Kenapa terlihat ada kontradiksi antar kedua artikel diatas? Mohon Penjelasannya???
@ Abu Abdillah Al Makassariy
Pendapat terkuat sudah diralat dalam artikel terbaru: https://muslim.or.id/fiqh-dan-muamalah/bolehkah-mendahulukan-puasa-sunnah-dari-qodho-puasa.html. Ini sesuai dengan pendapat dalam artikel: https://muslim.or.id/fiqh-dan-muamalah/keutamaan-puasa-sunnah-6-hari-di-bulan-syawwal.html
Assalamu’alaikum warohmatullohi wabarokatuh
Sebenarnya pertanyaan saya serupa dengan saudara Budi, dan kemudian sudah dijawab oleh ustadz.
Afwan, ustadz, tapi tolong artikelnya diperbaharui khususnya dalam kalimat “Meskipun demikian, barangsiapa yang berpuasa Syawwal sebelum membayar utang puasa Ramadhan, maka puasanya sah, tinggal kewajibannya membayar utang puasa Ramadhan[5].”
agar yang membaca tidak bingung apakah ‘sah dgn mendapatkan pahala setahun penuh’ atau tidak.
Jazahullahu khairan
assalamu’alaikum
ustadz
ana izin CoPas
Assalamu’alaikum warohmatullohi wabarokatu
Pak Ustadz yang berbahagia,
Alhamdulillah berkat ridho Allah SWT saya baru pertama menjalankan puasa syawal 6 hari berturut-turut setelah hari raya amalan apa yang harus saya lakukan agar ibadah bisa saya jaga sampai insya allah bisa melaksanakan puasa syawal di tahun berikutnya.

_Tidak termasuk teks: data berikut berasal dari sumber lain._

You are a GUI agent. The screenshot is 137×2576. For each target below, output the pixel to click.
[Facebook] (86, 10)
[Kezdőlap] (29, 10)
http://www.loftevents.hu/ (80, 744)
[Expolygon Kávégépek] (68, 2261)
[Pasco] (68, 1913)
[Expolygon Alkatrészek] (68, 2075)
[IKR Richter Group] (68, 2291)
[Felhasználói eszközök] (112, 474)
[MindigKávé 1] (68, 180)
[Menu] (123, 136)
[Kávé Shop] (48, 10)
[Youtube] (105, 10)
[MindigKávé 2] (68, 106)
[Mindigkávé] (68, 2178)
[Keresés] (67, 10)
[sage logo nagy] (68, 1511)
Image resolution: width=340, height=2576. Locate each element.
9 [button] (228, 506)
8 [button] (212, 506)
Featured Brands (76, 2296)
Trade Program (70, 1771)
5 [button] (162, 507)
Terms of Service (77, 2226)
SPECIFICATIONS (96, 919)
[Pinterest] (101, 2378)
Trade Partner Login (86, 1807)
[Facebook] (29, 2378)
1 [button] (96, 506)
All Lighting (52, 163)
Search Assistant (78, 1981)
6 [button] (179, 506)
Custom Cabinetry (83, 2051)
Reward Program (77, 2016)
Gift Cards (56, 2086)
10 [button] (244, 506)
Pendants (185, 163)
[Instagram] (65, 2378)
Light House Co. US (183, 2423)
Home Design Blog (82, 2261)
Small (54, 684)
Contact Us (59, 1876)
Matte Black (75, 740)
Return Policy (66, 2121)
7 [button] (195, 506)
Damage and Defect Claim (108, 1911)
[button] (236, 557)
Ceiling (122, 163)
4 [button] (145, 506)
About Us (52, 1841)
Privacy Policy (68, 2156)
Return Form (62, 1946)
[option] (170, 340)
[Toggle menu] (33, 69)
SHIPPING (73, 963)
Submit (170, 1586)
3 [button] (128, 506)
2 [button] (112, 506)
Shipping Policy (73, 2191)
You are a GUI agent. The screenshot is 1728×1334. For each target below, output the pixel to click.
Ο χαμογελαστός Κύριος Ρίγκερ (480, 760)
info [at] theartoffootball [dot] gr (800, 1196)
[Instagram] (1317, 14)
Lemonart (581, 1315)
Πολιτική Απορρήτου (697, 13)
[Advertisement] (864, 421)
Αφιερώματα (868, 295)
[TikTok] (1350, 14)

mohon fatwa/petunjuk dari bapak ustadz amin….
#suyamto
Wa’alaikumussalam Warahmatullah Wabarakatuh.
Silakan simak: https://muslim.or.id/akhlaq-dan-nasehat/kiat-agar-tetap-istiqomah.html
Subhanallah, betapa banyak keutamaan umat Nabi Muhammad Shalallahu ‘Alaihi Wasallam.. Kalau Ana kemarin 6 hari syawal malah ngambil di tengah-tengah, tanggal 12, 13, 14, 15, 16, 17 bulan Syawal, karena belum tahu ternyata jika disegerakan setelah Shalat Idul Fitri lebih utama. Syukron artikelnya, tahun depan Insya Allah akan disegerakan..
Assalamualaikum warahmatullahi wabarakaatuhu
Sukron ktsiiron ya ustadz,ilmu-ilmunya sangat brmnfaat bagi kami smua.
salam ukhuwah ya akhy wa ukhty
wassalamualaikum warahmatullahi wabarakaatuhu
Syukron ustad atas artikel nya sangat mudah di pahami dan dihafalkan untuk pidato singkat.